YOUR ASSIGNMENT — Word for word, reproduce each of the entries.

DATA FOR ANALYSIS —
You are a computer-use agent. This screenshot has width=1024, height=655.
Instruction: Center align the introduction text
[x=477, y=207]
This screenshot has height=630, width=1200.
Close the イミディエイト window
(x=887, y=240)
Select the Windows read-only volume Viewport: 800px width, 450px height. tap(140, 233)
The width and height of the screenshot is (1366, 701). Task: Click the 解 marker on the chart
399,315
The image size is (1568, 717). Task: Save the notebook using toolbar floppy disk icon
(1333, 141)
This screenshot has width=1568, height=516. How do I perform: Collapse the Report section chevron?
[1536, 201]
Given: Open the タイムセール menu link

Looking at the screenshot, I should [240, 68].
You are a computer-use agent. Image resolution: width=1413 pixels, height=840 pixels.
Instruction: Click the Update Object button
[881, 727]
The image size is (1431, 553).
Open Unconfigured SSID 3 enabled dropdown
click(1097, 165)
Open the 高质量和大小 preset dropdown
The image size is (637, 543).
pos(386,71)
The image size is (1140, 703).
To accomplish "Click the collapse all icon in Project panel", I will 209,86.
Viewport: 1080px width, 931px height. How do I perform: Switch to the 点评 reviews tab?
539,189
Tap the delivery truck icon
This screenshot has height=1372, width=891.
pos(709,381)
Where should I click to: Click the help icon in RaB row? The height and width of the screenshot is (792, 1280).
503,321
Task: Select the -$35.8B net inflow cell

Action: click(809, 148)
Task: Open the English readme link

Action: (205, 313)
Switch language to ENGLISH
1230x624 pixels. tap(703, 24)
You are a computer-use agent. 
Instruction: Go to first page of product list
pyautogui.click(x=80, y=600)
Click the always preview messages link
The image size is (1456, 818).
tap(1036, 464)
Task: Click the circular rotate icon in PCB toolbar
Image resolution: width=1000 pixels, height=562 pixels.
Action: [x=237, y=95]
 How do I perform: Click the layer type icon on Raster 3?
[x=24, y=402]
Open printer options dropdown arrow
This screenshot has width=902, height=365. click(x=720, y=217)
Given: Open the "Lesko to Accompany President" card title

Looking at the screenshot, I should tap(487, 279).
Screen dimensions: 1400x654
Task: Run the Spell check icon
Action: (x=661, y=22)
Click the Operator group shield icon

REPLY TO THE EXERCISE —
You are a computer-use agent. This screenshot has width=1024, height=655.
Instruction: Center align the introduction text
[x=477, y=207]
This screenshot has height=630, width=1200.
Close the イミディエイト window
(x=887, y=240)
Select the Windows read-only volume Viewport: 800px width, 450px height. tap(140, 233)
The width and height of the screenshot is (1366, 701). Task: Click the 解 marker on the chart
399,315
The image size is (1568, 717). Task: Save the notebook using toolbar floppy disk icon
(1333, 141)
This screenshot has width=1568, height=516. How do I perform: Collapse the Report section chevron?
[1536, 201]
Given: Open the タイムセール menu link

Looking at the screenshot, I should [240, 68].
You are a computer-use agent. Image resolution: width=1413 pixels, height=840 pixels.
Instruction: Click the Update Object button
[881, 727]
The image size is (1431, 553).
Open Unconfigured SSID 3 enabled dropdown
click(1097, 165)
Open the 高质量和大小 preset dropdown
The image size is (637, 543).
pos(386,71)
The image size is (1140, 703).
To accomplish "Click the collapse all icon in Project panel", I will 209,86.
Viewport: 1080px width, 931px height. How do I perform: Switch to the 点评 reviews tab?
539,189
Tap the delivery truck icon
This screenshot has height=1372, width=891.
pos(709,381)
Where should I click to: Click the help icon in RaB row? The height and width of the screenshot is (792, 1280).
503,321
Task: Select the -$35.8B net inflow cell

Action: click(809, 148)
Task: Open the English readme link

Action: (205, 313)
Switch language to ENGLISH
1230x624 pixels. tap(703, 24)
You are a computer-use agent. 
Instruction: Go to first page of product list
pyautogui.click(x=80, y=600)
Click the always preview messages link
The image size is (1456, 818).
tap(1036, 464)
Task: Click the circular rotate icon in PCB toolbar
Image resolution: width=1000 pixels, height=562 pixels.
Action: [x=237, y=95]
 How do I perform: Click the layer type icon on Raster 3?
[x=24, y=402]
Open printer options dropdown arrow
This screenshot has width=902, height=365. click(x=720, y=217)
Given: Open the "Lesko to Accompany President" card title

Looking at the screenshot, I should tap(487, 279).
Screen dimensions: 1400x654
Task: Run the Spell check icon
Action: (x=661, y=22)
Click the Operator group shield icon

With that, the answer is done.